If you want to ground the V plus E intuition more carefully, see /blog/big-o-notation-explained.

How to Explain It in an Interview

Use this script:

  1. Translate the problem into graph language: nodes are courses, edges are prerequisite-to-course.
  2. State the goal: detect a cycle in the directed graph.
  3. Choose DFS three-color marking. Explain the three states and why gray-on-gray is the signature of a back edge.
  4. Mention Kahn as the BFS alternative and note that it extends naturally to producing an ordering.
  5. State complexity as O(V + E) for both.
  6. Trace a small cyclic example to prove the cycle detection works.

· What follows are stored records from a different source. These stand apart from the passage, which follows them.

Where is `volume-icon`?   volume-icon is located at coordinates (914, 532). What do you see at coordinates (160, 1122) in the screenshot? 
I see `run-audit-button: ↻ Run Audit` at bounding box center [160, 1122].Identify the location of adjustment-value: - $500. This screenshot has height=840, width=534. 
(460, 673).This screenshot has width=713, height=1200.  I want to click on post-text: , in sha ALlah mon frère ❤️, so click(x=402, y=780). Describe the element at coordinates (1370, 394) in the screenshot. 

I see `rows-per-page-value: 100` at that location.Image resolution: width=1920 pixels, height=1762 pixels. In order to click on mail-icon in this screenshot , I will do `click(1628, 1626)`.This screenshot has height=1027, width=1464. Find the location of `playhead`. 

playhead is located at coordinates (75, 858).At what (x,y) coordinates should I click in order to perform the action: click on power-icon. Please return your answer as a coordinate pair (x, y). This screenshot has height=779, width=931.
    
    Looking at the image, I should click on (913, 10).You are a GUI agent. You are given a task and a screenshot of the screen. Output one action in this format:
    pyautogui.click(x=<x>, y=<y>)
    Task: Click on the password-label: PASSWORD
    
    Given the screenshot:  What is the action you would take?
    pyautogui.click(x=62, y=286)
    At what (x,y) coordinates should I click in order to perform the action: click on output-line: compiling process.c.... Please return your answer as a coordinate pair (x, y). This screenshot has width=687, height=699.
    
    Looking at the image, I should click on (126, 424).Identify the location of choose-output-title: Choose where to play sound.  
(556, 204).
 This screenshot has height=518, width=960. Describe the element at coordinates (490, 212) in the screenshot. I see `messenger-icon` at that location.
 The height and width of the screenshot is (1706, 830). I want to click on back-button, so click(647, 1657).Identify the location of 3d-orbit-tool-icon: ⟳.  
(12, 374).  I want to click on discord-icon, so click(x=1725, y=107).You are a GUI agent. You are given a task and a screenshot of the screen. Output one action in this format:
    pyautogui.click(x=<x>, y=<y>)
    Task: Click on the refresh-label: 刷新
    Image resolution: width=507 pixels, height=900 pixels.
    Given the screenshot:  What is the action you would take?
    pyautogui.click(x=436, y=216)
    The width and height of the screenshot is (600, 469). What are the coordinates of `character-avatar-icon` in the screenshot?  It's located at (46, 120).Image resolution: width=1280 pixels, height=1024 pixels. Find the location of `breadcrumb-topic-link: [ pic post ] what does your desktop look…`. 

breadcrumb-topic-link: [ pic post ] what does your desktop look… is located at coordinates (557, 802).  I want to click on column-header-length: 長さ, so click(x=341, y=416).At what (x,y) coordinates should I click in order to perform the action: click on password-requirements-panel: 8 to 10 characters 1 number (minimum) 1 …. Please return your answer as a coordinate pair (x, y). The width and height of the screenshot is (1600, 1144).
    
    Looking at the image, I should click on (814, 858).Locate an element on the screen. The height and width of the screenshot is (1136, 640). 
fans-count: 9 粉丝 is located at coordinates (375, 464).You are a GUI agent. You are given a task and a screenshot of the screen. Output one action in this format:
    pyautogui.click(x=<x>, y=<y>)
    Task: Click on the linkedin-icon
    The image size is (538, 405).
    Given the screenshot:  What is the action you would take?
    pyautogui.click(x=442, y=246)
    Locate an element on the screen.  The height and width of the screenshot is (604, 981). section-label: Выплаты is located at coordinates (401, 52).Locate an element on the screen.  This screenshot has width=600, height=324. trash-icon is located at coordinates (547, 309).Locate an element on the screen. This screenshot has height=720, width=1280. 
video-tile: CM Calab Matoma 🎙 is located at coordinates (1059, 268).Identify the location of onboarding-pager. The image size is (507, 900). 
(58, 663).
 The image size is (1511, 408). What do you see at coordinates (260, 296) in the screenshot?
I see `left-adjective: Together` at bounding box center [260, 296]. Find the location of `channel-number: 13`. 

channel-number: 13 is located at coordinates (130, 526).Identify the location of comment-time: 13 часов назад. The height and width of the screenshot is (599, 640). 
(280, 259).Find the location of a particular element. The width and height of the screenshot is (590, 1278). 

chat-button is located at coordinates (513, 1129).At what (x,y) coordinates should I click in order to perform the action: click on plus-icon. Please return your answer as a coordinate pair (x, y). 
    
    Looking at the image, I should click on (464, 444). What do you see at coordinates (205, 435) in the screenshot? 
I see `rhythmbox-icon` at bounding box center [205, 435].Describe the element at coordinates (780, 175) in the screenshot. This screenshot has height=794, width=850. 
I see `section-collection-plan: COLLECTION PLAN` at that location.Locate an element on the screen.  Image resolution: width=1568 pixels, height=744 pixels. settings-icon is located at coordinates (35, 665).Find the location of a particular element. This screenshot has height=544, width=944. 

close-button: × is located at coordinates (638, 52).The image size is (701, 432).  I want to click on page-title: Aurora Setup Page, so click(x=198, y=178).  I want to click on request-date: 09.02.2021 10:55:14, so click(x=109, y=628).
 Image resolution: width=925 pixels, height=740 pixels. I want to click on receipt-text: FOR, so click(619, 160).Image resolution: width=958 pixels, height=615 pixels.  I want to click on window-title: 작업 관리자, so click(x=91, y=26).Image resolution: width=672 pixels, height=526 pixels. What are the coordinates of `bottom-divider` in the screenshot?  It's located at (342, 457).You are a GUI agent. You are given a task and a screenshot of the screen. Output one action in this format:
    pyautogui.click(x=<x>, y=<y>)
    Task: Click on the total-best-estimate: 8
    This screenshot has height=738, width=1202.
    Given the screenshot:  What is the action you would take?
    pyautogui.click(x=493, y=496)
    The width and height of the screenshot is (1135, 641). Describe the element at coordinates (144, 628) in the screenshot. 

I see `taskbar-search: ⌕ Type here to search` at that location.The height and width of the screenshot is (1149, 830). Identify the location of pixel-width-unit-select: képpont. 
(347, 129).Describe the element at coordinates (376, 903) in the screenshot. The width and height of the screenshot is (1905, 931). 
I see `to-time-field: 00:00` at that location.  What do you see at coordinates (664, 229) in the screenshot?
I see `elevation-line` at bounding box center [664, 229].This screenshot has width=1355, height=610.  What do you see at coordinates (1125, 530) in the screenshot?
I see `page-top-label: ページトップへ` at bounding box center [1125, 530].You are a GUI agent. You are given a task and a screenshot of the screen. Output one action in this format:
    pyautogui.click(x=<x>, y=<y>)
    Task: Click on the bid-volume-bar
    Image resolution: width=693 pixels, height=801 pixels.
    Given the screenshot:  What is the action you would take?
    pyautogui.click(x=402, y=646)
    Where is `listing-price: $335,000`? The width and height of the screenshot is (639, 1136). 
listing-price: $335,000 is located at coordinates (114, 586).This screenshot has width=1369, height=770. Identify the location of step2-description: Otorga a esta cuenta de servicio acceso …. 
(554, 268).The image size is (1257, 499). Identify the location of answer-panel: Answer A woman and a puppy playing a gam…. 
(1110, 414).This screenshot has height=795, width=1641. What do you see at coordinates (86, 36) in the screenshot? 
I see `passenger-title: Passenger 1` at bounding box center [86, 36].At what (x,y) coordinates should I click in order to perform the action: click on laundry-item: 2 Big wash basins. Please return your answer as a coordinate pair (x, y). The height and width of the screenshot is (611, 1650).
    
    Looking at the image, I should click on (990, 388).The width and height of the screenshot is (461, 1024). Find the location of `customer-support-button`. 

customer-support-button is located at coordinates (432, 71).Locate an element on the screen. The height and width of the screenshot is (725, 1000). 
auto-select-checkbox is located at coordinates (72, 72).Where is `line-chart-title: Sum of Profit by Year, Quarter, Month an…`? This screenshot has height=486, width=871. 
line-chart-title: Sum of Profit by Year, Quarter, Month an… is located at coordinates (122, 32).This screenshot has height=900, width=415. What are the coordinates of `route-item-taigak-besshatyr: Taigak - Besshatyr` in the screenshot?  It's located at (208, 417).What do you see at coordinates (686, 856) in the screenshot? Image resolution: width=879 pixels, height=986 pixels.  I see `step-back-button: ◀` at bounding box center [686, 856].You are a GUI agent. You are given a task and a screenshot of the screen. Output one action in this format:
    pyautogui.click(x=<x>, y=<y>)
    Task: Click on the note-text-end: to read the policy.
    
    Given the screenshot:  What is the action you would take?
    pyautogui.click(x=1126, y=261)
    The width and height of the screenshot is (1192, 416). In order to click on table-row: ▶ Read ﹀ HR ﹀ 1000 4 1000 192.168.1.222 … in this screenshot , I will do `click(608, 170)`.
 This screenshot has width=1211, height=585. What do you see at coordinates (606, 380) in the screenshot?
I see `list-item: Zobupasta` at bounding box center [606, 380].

A common follow-up: “Now return the order.” Switch to Kahn and emit nodes as they leave the queue.

  • Course Schedule II: return a valid order, not just feasibility.
  • Alien Dictionary: build the graph from word ordering, then topological sort.
  • Minimum Height Trees: BFS peeling of leaves, conceptually related.
  • Find Eventual Safe States: cycle detection variant.
  • For more traversal patterns see /blog/graphs-bfs-and-dfs.

Wrap up

Course Schedule is the cleanest interview check for whether you can build a graph from input, choose between DFS and BFS thoughtfully, and reason about cycles. Memorize the three-color DFS template and the Kahn BFS template, and know which extends to which follow-up.